Sync between two pfsense firewall's

behjansen

Hi,

I have two pfsense servers 1 master and one backup.
Now i want to sync between those two firewall's.

if i enable the sync on the master it's going great except if you remove something from the master it stays on the backup but i want it also gone on the backup.

and also those firewall's are in a fail-over.

So if the master is off the back take's it over this works great but the change's i'm making on the backup if the master is down aren't on the master if it's comming up again so on the backup i also enabled the sync.

But now both sync's arent working and in the system log is the next message.

–--

Jun 24 15:27:57 php: : Beginning XMLRPC sync to http://172.16.1.93:80.

Jun 24 15:27:57 php: : An error code was received while attempting XMLRPC sync with username admin http://172.16.1.93:80 - Code 2: Invalid return payload: enable debugging to examine incoming payload

Jun 24 15:27:57 php: : New alert found: An error code was received while attempting XMLRPC sync with username admin http://172.16.1.93:80 - Code 2: Invalid return payload: enable debugging to examine incoming payload

Jun 24 15:27:57 php: : Beginning XMLRPC sync to http://172.16.1.93:80.

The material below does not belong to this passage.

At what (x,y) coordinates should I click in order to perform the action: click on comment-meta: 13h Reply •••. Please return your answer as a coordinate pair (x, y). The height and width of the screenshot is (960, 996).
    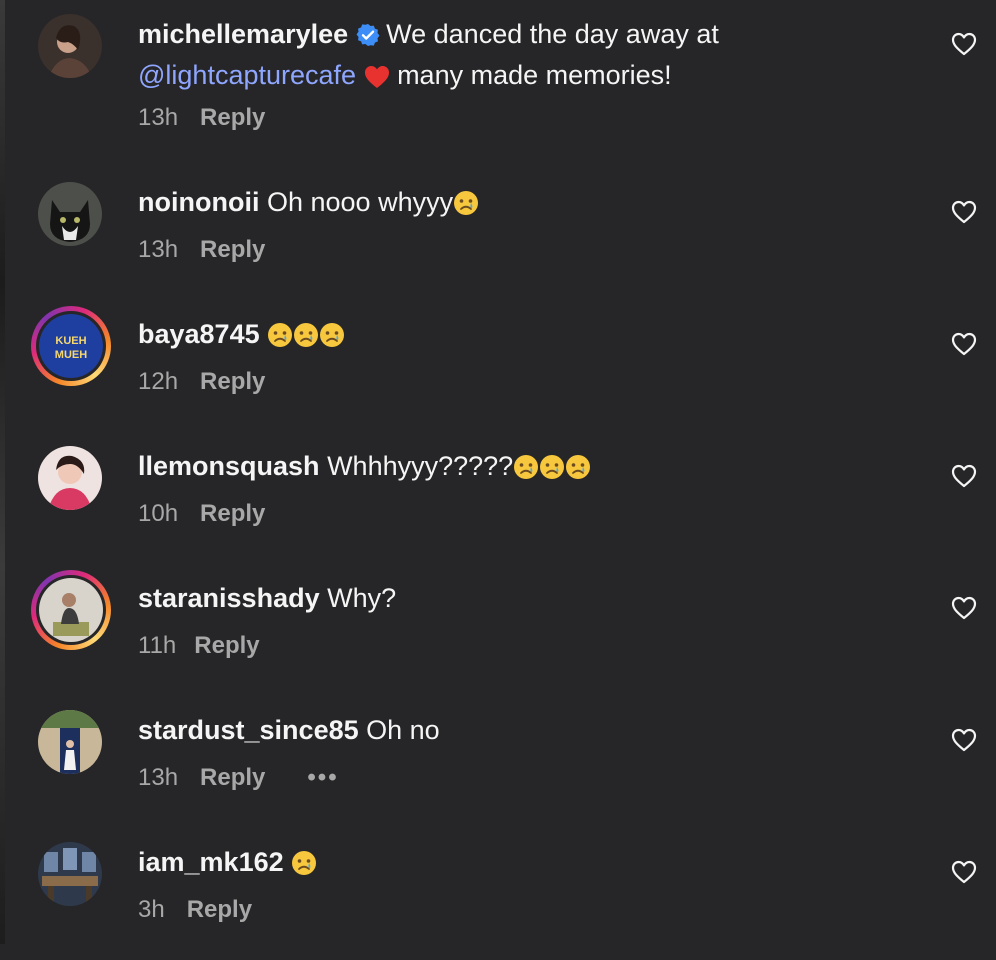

Jun 24 15:27:57 php: : An error code was received while attempting XMLRPC sync with username admin http://172.16.1.93:80 - Code 2: Invalid return payload: enable debugging to examine incoming payload

Jun 24 15:27:57 php: : New alert found: An error code was received while attempting XMLRPC sync with username admin http://172.16.1.93:80 - Code 2: Invalid return payload: enable debugging to examine incoming payload

Jun 24 15:27:58 php: /xmlrpc.php: Disallowing CARP sync loop.

---

Does any body know how to resolve this? thx

behjansen

UPDATE

The only thing the backup don't remove if it's removed from the master is the VIP.
The other things he delete's

but still if the backup becomes the master and i make a rule on the old backup and the master is coming up again the rule isn't on the master.

blak111

The rule synchronization is one way. Master > Backup
If you create rules on the Backup they wont sync to the master.
You only setup the rule sync on the master side to prevent a loop.

The only thing that is bi-directional is the state table synchronization (pfSync). That's the one on the top of the page that defaults to multicast.

behjansen

Oke i understoud this only if my master is going off the backup became a master but if i do changes here and the other master is coming up he doesn't sync from the (master "backup") to the master.

so it cant go otherwise?

so if the master is of you can't make any rules before it's up again?

Where can i find pfsync?

behjansen

I tested it but it's not working.

If the master is off and the backup becomes the master and i delete a rule and make a rule en then the master is comming up again the rule i delelte is back an the rule i make isn't on the master.

what i'm i doing wrong?

GruensFroeschli

You missunderstand the concept.
You can only sync from a node with a lower Advertising Frequency to a node with a higher Advertising Frequency.
Just because a node is "temporarily" a master doesnt mean it syncs its stuff to the other nodes.
After all only the node with the lowest Advertising Frequency is the "real" master (even if it's offline).

Although i think if you have 3 nodes and you remove the main master, add something on the secondary master it "should" sync to the 3rd node (the only "real" slave).